ミルクから読み解く、成長の物語

 映画にはさまざまなモチーフが登場するが、まずはレオンが日課として飲んでいるミルクに注目したい

 劇中では何度もミルクを飲む姿が見られ、そこにはレオンとマチルダという2人に相対する「成長」というキーワードが隠されているのではないか、と考える。ミルク、といって思い浮かぶのは、成長期の少年少女が好んで飲むものであり、飲むことで身体が成長していくもの──いわば成長という身体・精神的変化のメタファーだということだ。しかし、それを飲むレオンは成人男性であり、いくら飲んだところで彼の成長は止まってしまっている。

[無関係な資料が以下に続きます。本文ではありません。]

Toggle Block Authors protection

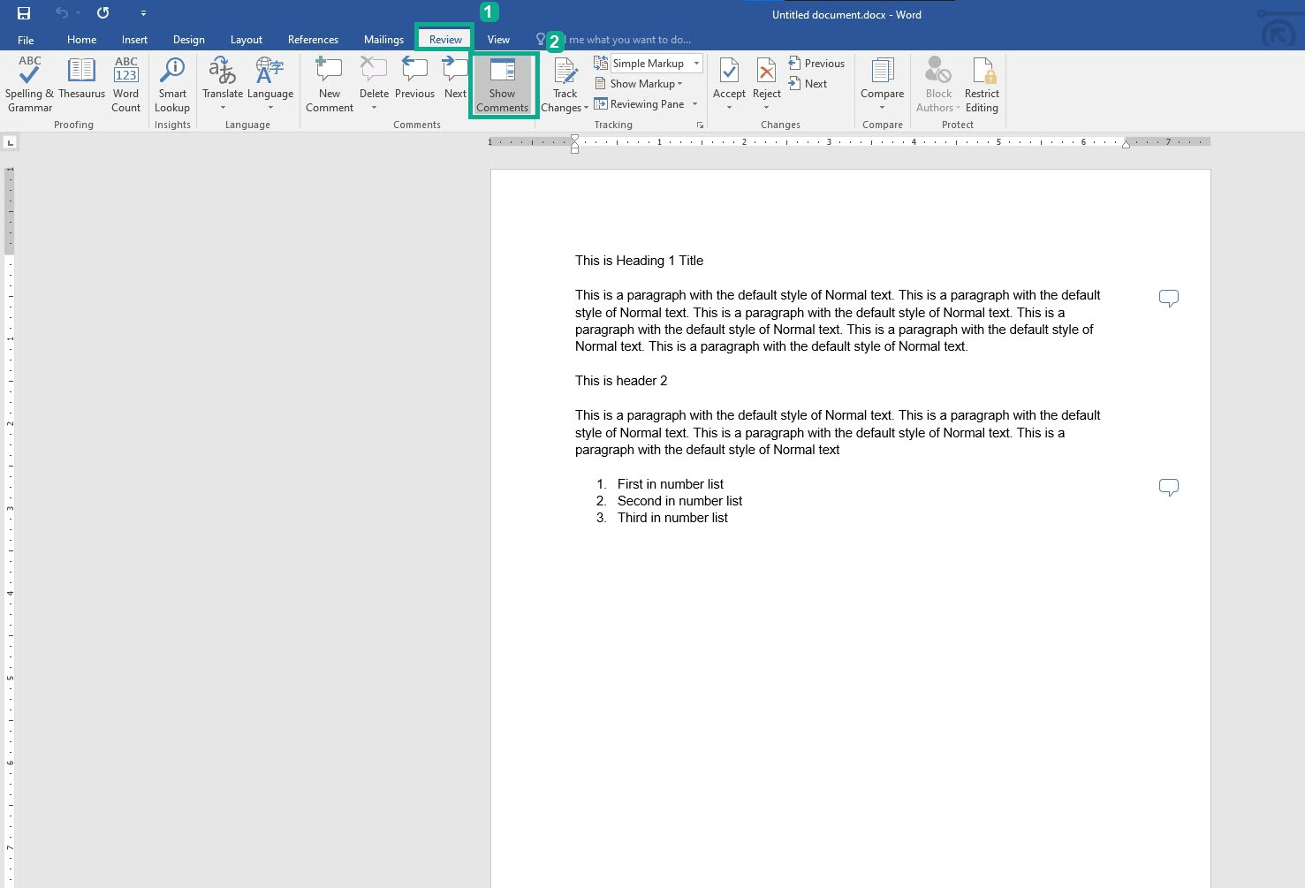(x=936, y=84)
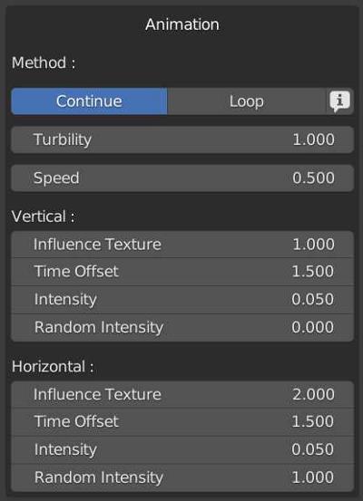Click Horizontal Intensity field

tap(182, 449)
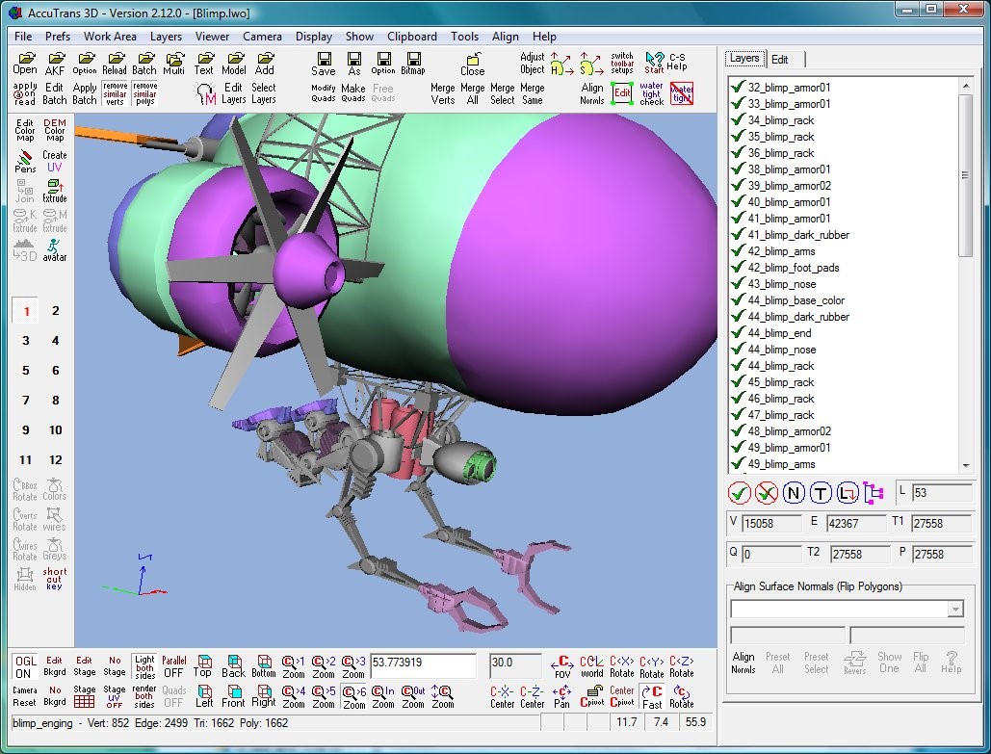
Task: Click the zoom value field showing 53.773919
Action: point(422,665)
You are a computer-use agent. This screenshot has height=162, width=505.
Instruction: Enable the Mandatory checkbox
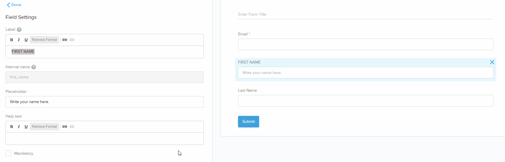coord(8,153)
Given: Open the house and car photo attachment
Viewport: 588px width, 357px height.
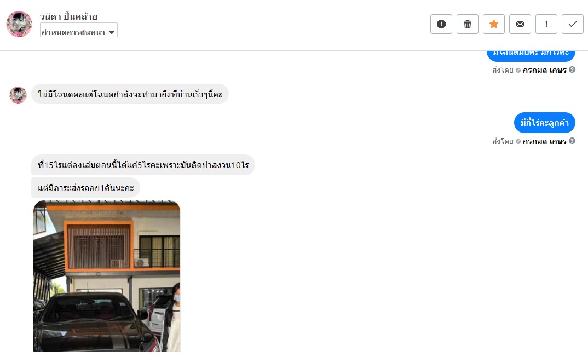Looking at the screenshot, I should click(x=107, y=277).
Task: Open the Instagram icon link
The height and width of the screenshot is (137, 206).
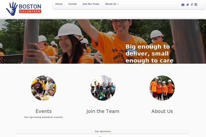Action: (196, 5)
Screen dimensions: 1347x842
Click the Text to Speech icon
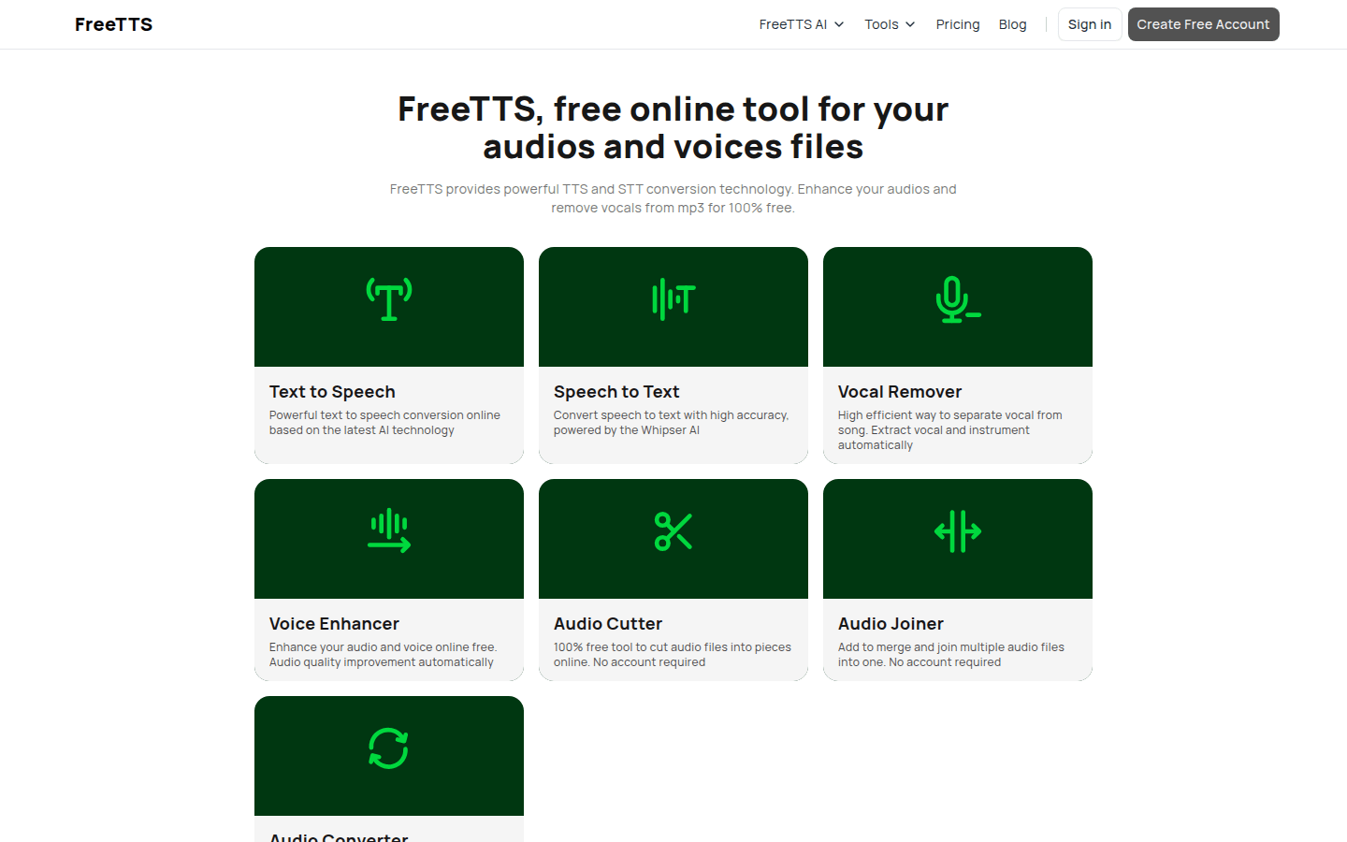(x=388, y=299)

 しかし言及したいのは、本作の裏テーマが”レオンという男の成長”なのではないだろうかということであり、それを踏まえると暗喩的な意味合いとして本来子どもが好むであろうミルクを飲むレオン、という図式が存在する。ミルクを飲まないマチルダは、身体に反して心が大人のそれ以上に成熟している。レオンは孤独を極めたゆえ、人から愛されることや愛することに慣れていない。そんなレオンがミルクを飲む、というのはつまり、彼がマチルダに出会ったことで、停滞していた”愛”の成長を示唆(しさ)している、と考えることもできるだろう

ドレスが織りなす、成熟と幼さの対比

 また中盤では、レオンがマチルダにドレスを贈るシーンがある。そのドレスはピンクで、胸元に花飾りがあしらわれている。マチルダはそれを着て、「素敵?」とレオンに聞く。レオンは「ああ」と言う。しかし大人びたマチルダには幼いデザインで、彼女の成熟しきった性格からいうとそれは少し”幼稚”だ。

 このシーンでは、あえて幼さのあるデザインのドレスをマチルダに着せることで、彼女が抱いている”大人としての女性らしさ”を強調する役割を担っている。レオンはマチルダを子どもだと認識し、大人の女性として見ることができておらず、過去に愛した女性のこと、彼女と死に別れたこと、それ以来ひとりも女性を愛せない、という会話に続いていく。

 レオンの話を聞いて涙を流すマチルダ。彼女はあえてレオンに「素敵?」と聞いたのだ。外見ではなく、内面に眼差しを向けてもらいたいがために。

 ドレス、というモチーフによって”子どもっぽさ、幼さ” を顕在化させ、大人と子ども、成熟と幼さの対比が見事に行われたシーンである。